- **Requirement**
Please retype the records below exactly, leaving out any pictures.

[Collected data]

=== Begin Enclosure ===

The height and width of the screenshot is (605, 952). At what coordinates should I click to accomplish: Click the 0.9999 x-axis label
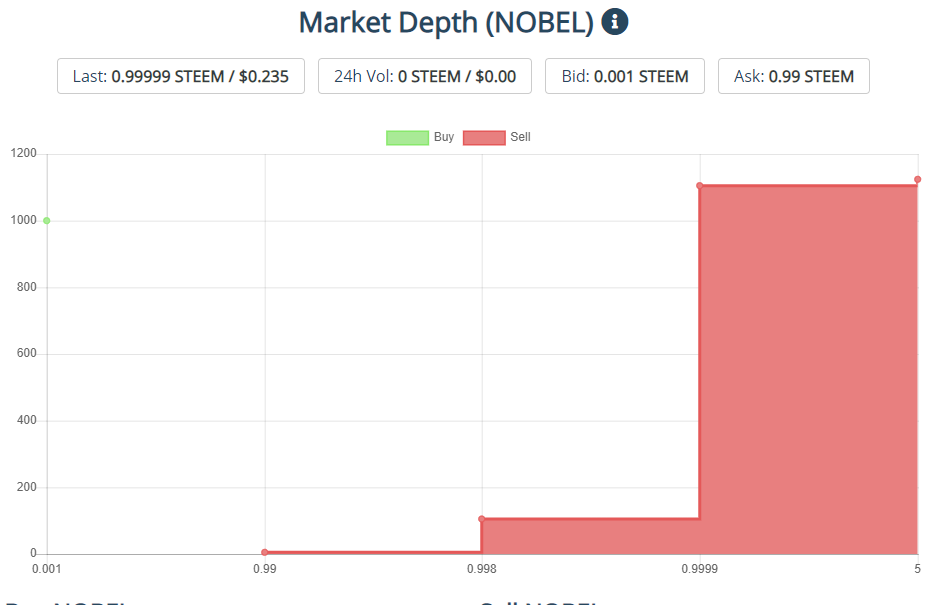(700, 570)
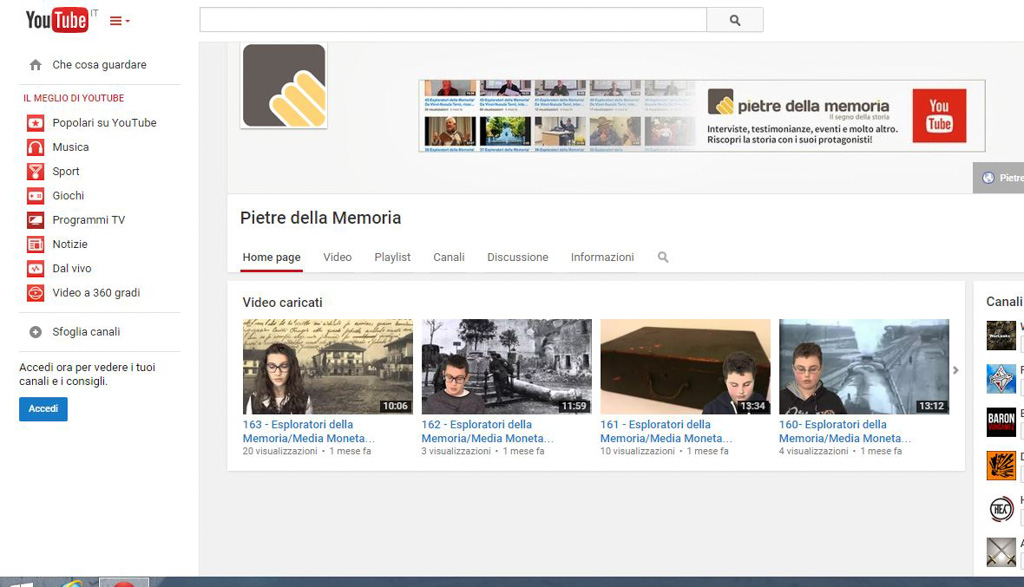
Task: Click the search magnifier button
Action: pos(735,20)
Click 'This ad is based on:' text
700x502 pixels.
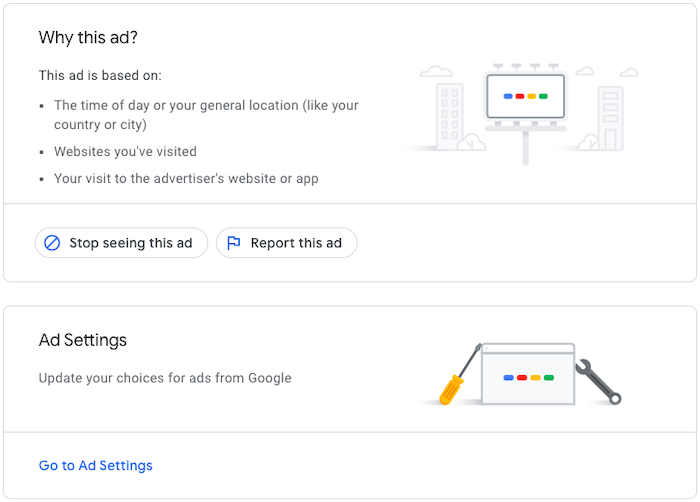(x=100, y=75)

=== End Enclosure ===

- **Exercise result**
The height and width of the screenshot is (605, 952). At what coordinates should I click to accomplish: Click the 0.9999 x-axis label
(700, 570)
Task: Click the search magnifier button
Action: pos(735,20)
Click 'This ad is based on:' text
700x502 pixels.
(x=100, y=75)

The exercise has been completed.